**EXERCICE**: Recopiez fidèlement le matériel, depuis son tout début jusqu'à la ligne contenant « Action: [x=476, y=904] », celle-ci comprise. Laissez les images de côté.

[Entrées de données collectées]
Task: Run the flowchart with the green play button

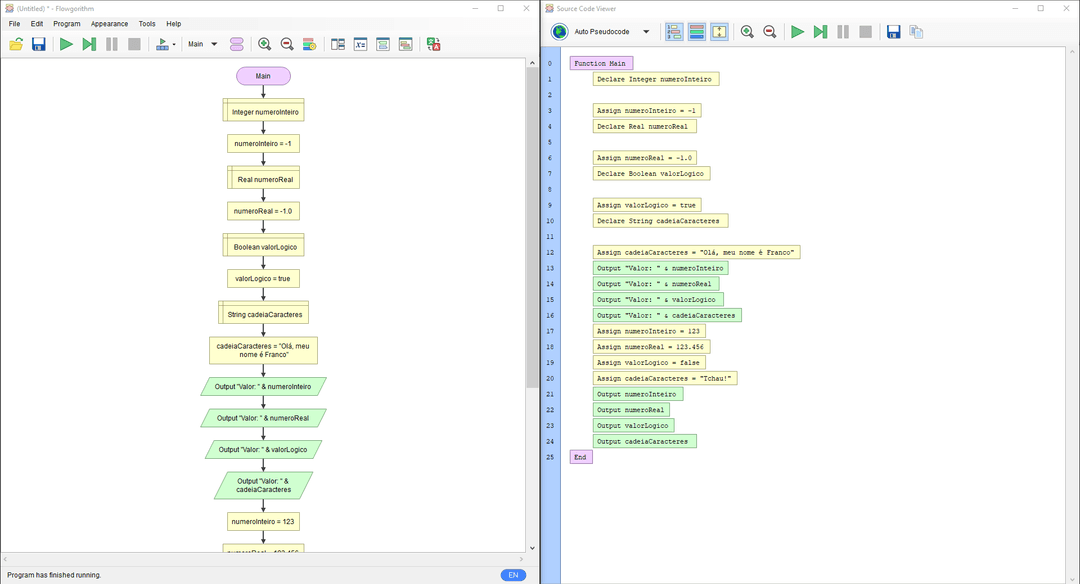Action: pyautogui.click(x=66, y=44)
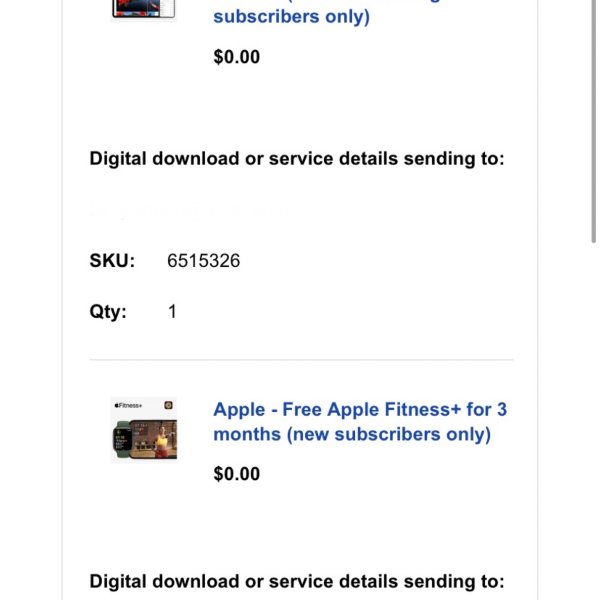Click the faded email address below the first heading

point(191,210)
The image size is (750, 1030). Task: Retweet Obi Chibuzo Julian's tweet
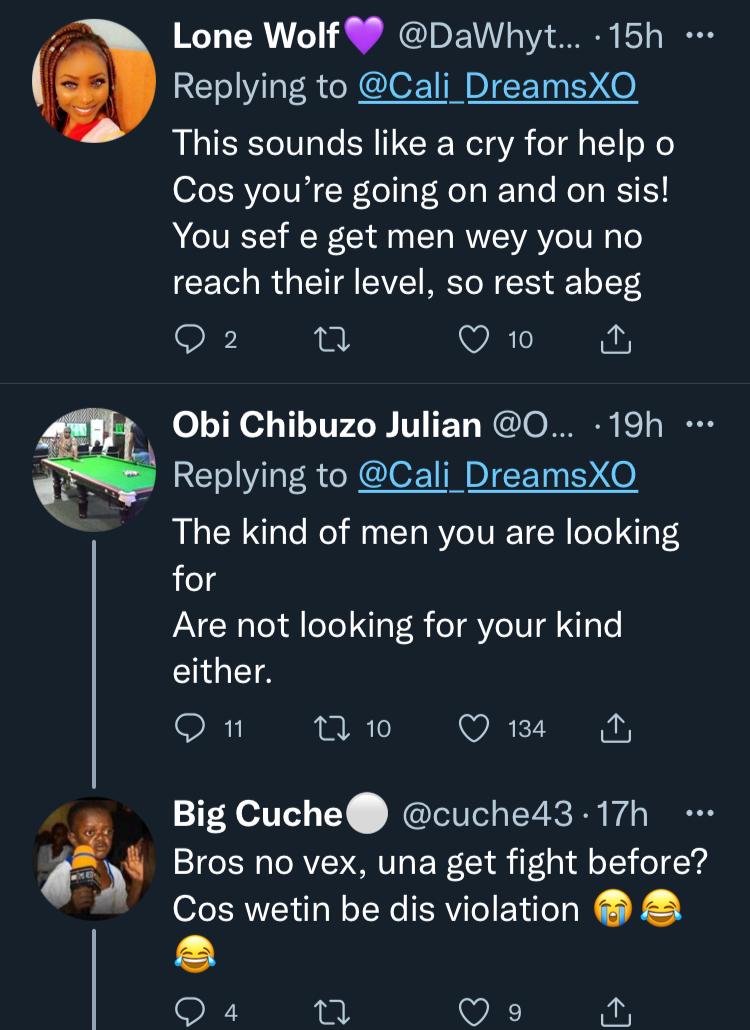[x=331, y=729]

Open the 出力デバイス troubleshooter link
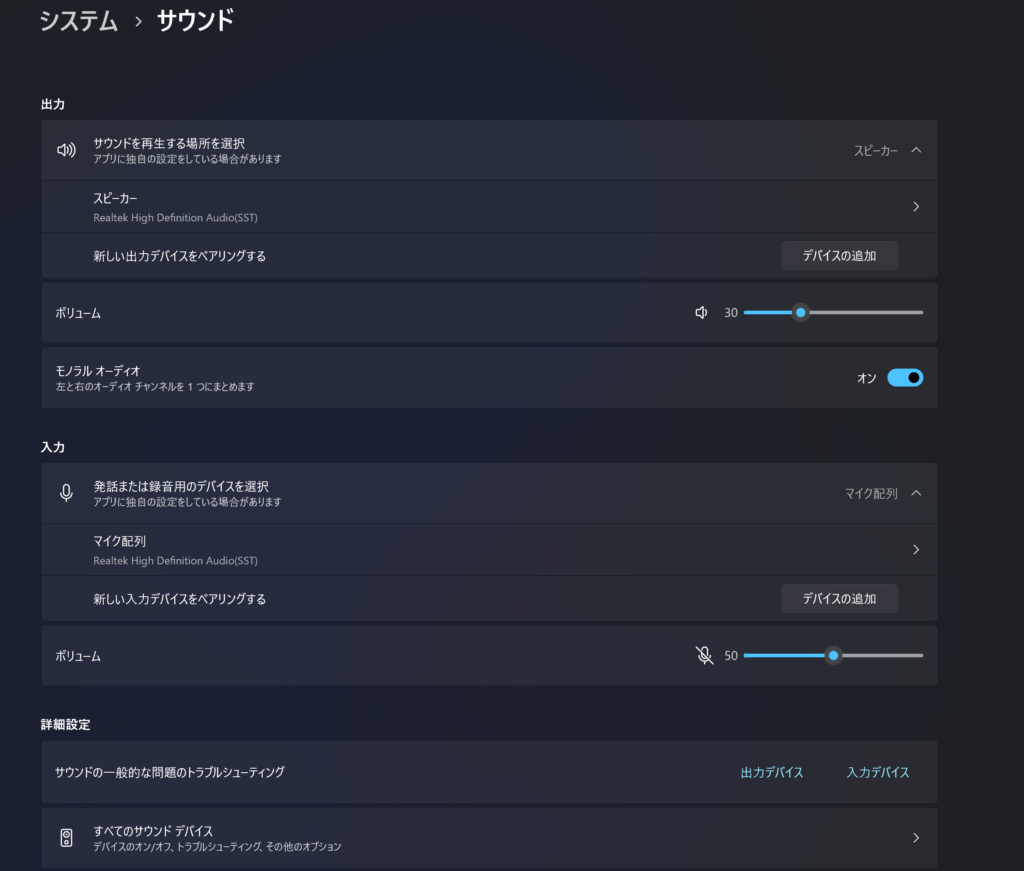[772, 772]
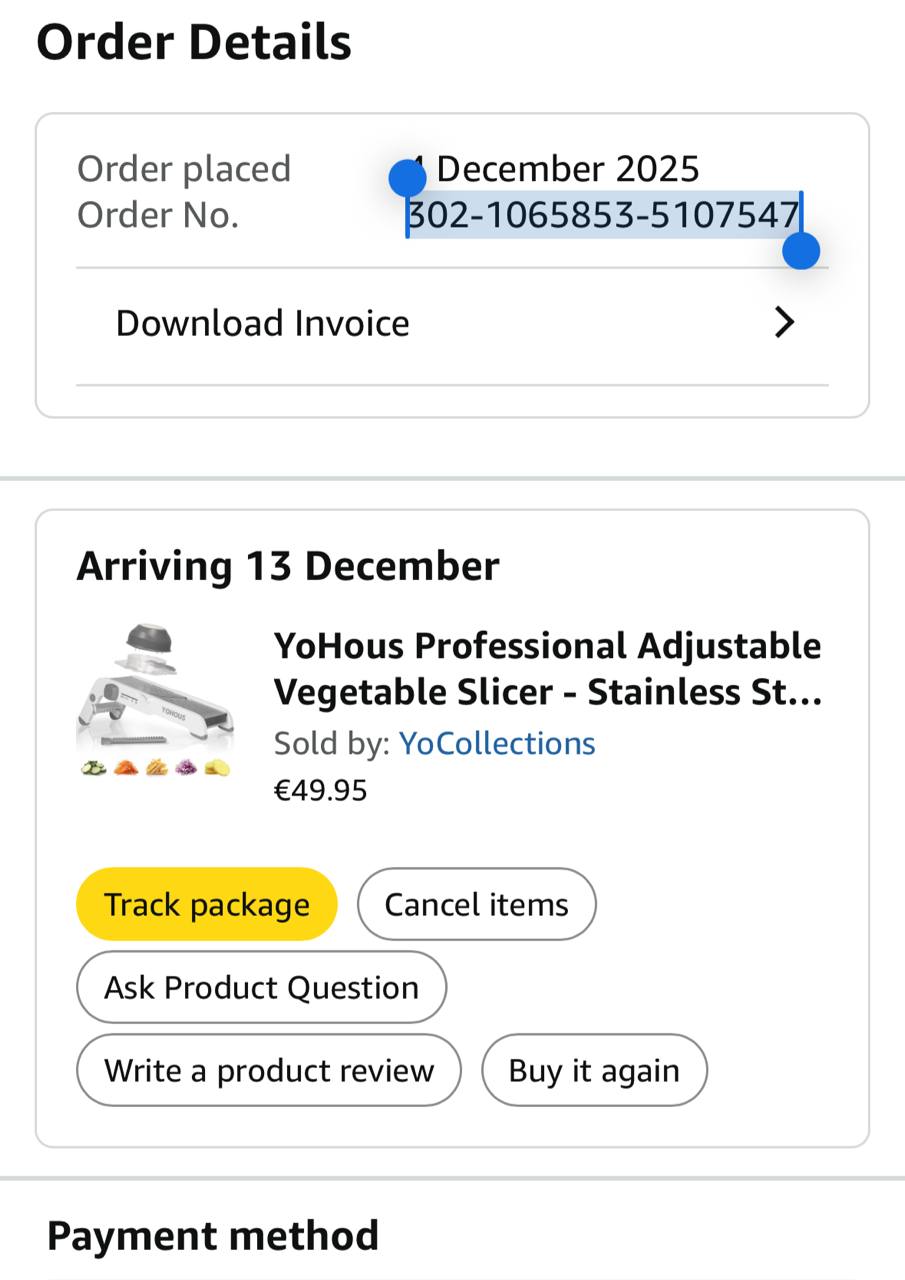Screen dimensions: 905x1280
Task: Select Cancel items
Action: [x=476, y=904]
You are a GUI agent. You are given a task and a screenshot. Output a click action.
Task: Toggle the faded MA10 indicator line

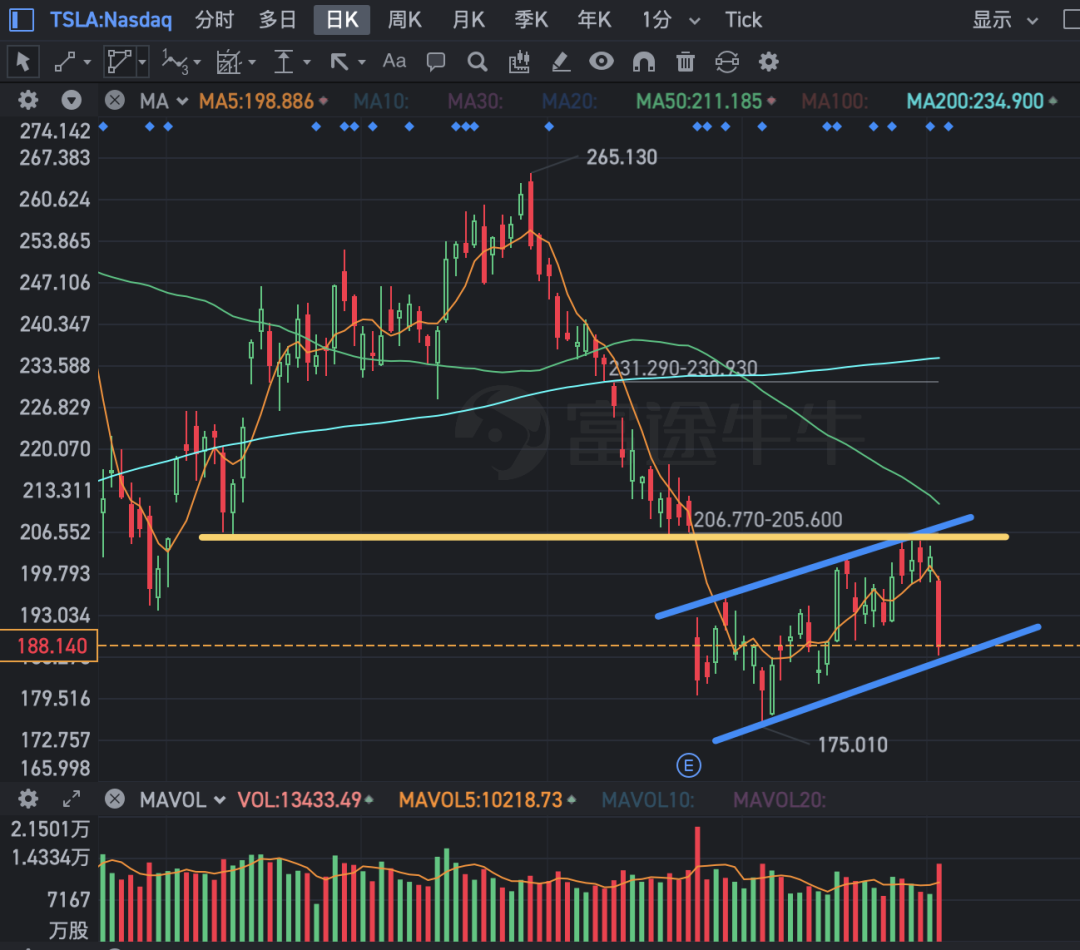pyautogui.click(x=378, y=101)
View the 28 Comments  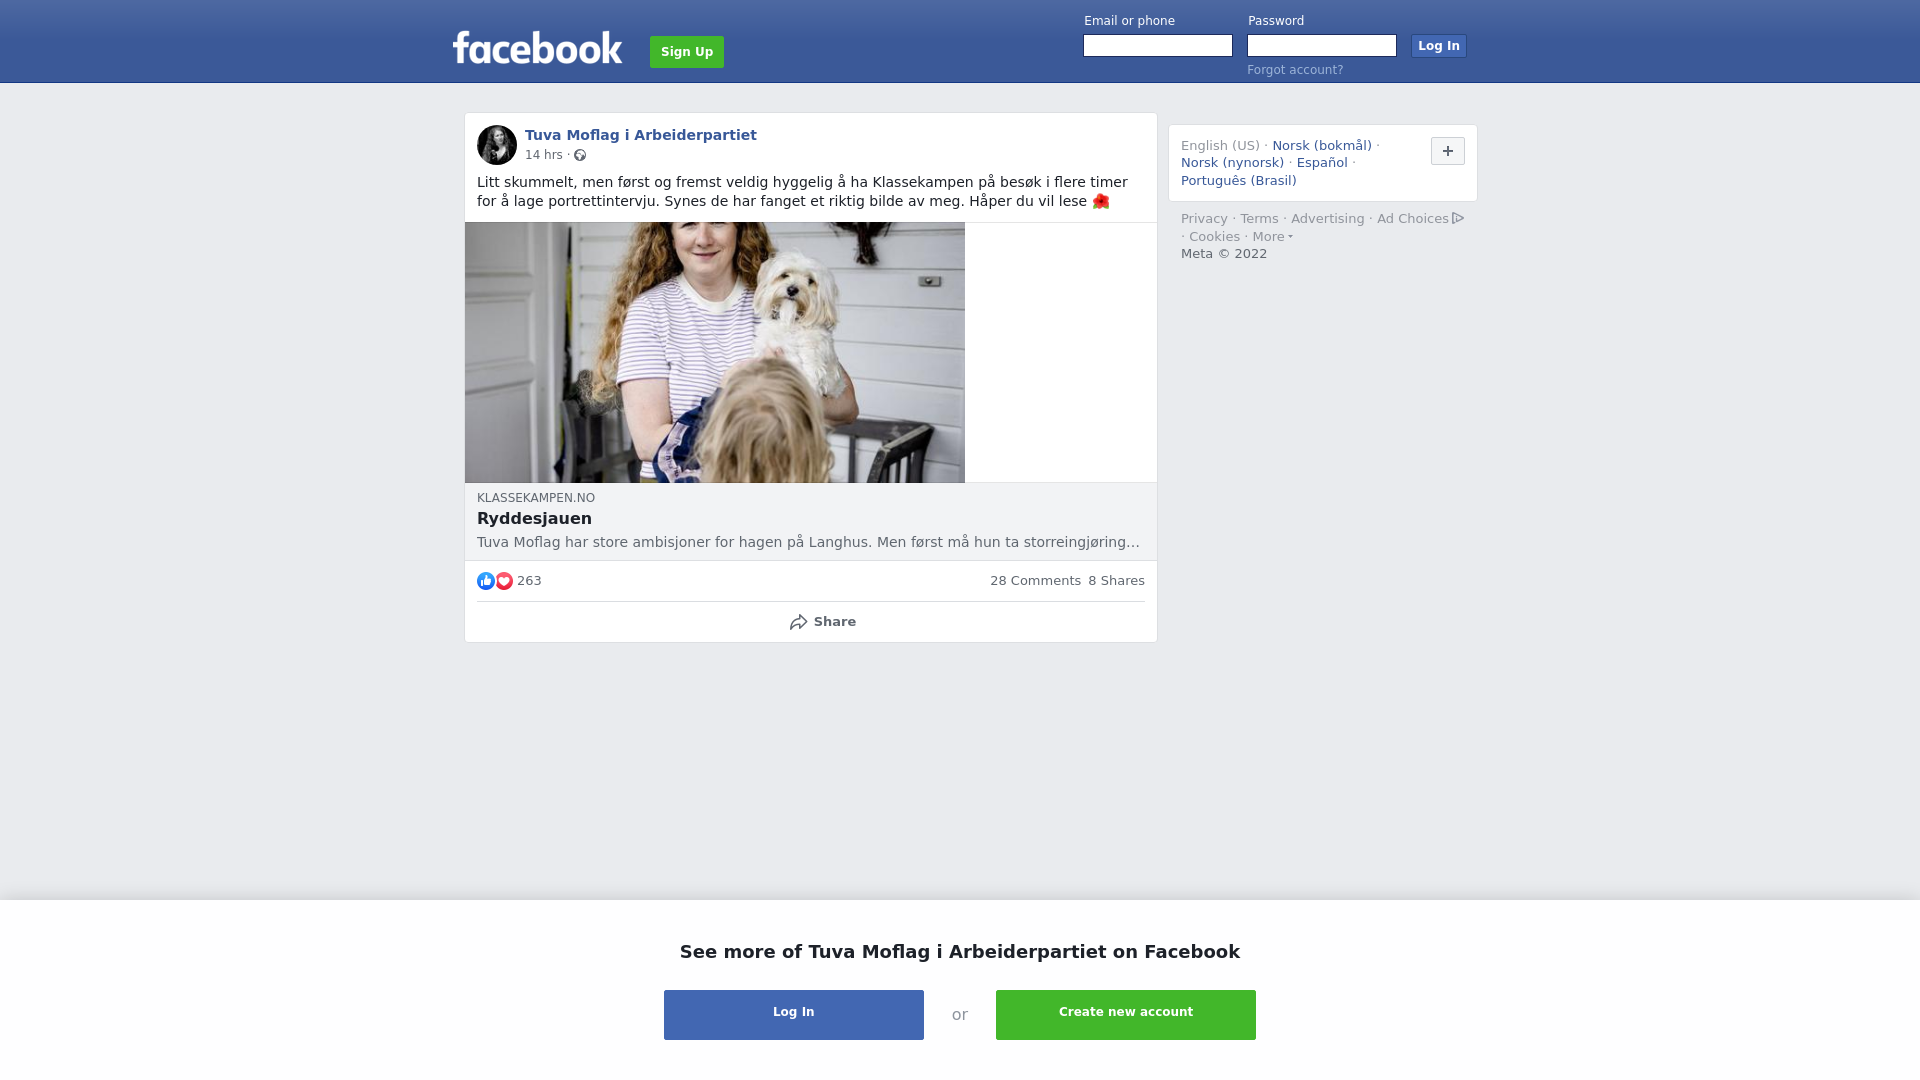point(1035,581)
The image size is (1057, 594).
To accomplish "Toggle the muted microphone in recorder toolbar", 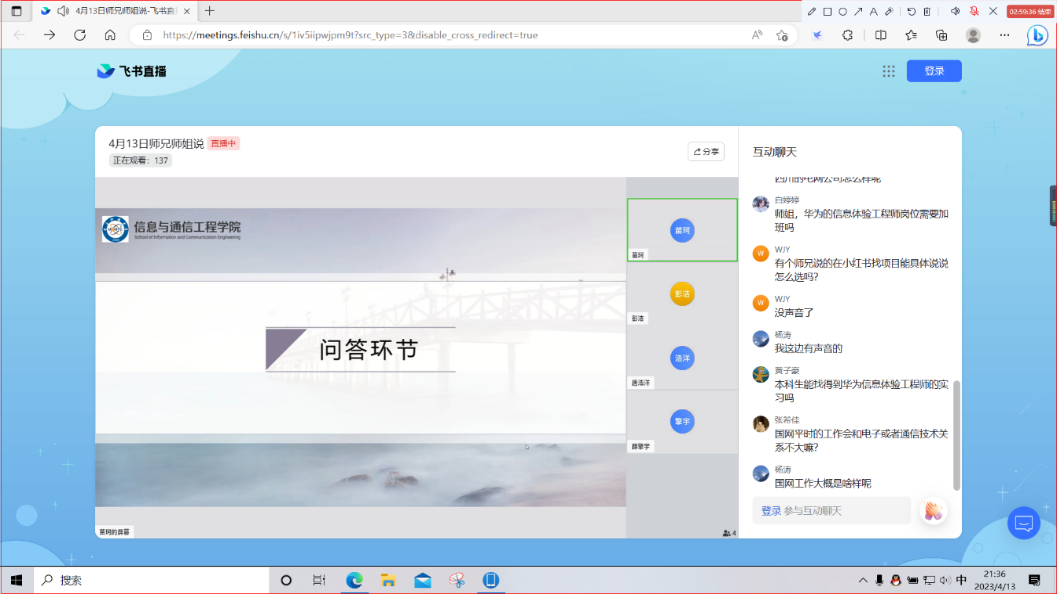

**RÉPONSE**:
Task: Run the flowchart with the green play button

Action: pyautogui.click(x=66, y=44)
Click the faded email address below the first heading

point(191,210)
The image size is (750, 1030). Task: Retweet Obi Chibuzo Julian's tweet
[x=331, y=729]

Open the 出力デバイス troubleshooter link
[772, 772]
Screen dimensions: 905x1280
Task: Select Cancel items
Action: [x=476, y=904]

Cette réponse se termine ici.